Khangri or Gangri (literally: The Snowy Mountain) (Sherpa: , Wylie: Gangs ri) is the first Sherpa language movie which was released in 2052 Bs (1996) in Nepal.

==Synopsis==
Pemba, who used to climb, returns to his native village Khumbu, in the foothills of Everest, after spending ten years abroad. To his surprise he finds tremendous changes have taken place due to tourism and mountaineering. One-day Pemba goes to the Tengboche Monastery to pray and to his amazement he meets his old girlfriend Yangjin dressed as a Buddhist nun. Deeply distressed, Pemba promises to meet her again and then he goes to Namche Bazaar where he finds Lhakpa Doma, the wife of an old colleague whose husband died in a mountaineering accident, which Pemba survived. Pasang, the widow's only son, wishes to follow in his father's footsteps and his mother asks Pemba to come to her house and dissuade Pasang from joining the expedition to Everest.
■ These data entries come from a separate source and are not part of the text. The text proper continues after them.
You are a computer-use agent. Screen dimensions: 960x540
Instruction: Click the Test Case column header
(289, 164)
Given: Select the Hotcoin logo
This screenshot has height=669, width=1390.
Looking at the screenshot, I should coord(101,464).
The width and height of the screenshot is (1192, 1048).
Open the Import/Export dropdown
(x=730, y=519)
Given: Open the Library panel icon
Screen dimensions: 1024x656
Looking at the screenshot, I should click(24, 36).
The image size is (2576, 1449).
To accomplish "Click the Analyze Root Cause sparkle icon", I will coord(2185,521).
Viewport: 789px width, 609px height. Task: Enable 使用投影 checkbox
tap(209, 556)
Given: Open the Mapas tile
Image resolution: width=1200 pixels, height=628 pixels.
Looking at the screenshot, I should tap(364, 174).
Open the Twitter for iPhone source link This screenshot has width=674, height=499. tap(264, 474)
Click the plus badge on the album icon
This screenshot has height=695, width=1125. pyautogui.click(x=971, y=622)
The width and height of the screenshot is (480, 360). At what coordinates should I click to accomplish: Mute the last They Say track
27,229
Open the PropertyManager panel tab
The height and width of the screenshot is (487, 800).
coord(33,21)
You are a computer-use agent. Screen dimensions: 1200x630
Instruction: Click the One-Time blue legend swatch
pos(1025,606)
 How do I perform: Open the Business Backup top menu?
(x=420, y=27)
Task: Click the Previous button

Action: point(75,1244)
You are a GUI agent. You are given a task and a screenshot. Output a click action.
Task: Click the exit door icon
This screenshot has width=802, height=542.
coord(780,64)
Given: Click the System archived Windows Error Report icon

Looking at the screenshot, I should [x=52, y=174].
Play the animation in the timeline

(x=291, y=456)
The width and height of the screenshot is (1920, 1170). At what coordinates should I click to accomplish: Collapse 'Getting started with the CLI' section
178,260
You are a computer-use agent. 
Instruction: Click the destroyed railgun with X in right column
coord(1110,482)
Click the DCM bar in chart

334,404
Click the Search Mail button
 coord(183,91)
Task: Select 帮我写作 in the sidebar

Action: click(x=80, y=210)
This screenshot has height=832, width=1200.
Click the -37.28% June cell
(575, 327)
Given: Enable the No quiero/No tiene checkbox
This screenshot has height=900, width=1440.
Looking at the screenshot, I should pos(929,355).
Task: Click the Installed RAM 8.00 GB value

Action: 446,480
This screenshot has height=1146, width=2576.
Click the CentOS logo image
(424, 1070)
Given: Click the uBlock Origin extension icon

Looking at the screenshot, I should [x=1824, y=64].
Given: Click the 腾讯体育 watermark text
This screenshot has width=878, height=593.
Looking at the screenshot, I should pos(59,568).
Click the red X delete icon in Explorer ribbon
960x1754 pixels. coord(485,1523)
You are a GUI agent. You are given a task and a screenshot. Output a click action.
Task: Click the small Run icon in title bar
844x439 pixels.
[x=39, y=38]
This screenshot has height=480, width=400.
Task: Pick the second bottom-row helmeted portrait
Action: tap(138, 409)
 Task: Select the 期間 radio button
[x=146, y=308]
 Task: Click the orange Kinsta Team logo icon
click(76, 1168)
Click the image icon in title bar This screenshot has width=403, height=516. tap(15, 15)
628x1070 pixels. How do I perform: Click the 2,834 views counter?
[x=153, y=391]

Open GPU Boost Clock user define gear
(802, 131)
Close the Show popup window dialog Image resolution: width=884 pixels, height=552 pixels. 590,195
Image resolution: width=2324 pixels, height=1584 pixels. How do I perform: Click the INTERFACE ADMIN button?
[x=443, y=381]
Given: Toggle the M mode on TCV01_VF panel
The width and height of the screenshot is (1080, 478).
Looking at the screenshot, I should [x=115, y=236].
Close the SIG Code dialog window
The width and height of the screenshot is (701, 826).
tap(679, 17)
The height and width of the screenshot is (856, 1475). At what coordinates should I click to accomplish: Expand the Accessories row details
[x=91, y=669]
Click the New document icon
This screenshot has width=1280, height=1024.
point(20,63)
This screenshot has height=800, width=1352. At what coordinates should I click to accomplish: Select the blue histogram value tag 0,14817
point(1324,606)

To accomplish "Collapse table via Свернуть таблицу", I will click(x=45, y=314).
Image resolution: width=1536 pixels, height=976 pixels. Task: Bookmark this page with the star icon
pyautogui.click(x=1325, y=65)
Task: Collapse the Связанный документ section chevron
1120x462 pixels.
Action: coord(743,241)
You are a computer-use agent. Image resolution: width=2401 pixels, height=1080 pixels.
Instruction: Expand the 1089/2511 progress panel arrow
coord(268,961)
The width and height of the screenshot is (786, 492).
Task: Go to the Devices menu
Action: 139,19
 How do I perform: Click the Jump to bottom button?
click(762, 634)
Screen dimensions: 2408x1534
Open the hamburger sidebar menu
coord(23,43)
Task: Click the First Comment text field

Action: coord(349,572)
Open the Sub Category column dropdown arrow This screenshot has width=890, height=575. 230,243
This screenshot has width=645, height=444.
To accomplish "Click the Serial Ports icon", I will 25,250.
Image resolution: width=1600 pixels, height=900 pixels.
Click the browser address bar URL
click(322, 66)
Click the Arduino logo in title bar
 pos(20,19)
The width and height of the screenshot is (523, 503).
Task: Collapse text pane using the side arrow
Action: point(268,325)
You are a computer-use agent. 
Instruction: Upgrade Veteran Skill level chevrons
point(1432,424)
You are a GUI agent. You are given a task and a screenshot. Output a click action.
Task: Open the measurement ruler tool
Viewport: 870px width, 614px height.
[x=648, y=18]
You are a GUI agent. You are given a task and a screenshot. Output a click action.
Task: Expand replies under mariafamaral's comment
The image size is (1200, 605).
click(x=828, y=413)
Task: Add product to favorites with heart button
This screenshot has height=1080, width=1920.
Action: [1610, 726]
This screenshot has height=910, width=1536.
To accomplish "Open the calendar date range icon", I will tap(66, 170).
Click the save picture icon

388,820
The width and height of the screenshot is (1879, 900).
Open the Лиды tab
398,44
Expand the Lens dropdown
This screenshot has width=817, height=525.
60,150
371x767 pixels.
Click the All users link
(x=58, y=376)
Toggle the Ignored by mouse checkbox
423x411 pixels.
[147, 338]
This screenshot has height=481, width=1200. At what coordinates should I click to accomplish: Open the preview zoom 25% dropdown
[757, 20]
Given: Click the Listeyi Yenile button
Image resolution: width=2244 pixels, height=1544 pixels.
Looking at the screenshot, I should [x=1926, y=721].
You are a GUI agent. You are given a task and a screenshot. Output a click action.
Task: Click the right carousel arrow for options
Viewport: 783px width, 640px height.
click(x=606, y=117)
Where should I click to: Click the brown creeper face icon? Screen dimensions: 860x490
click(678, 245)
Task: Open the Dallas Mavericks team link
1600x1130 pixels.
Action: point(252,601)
A few days later Pemba hears that Pasang has climbed Everest and, it great joy, he rushes to the house of Pasang's mother to give her the news. On the way he learns that Pasang was caught in an avalanche and that his body has been recovered and cremated. It is the end of a Sherpa dynasty. Pemba is now convinced that the changes in the Sherpas' life and society are inevitable and that tourism and mountaineering have brought many benefits to the Khumbu region.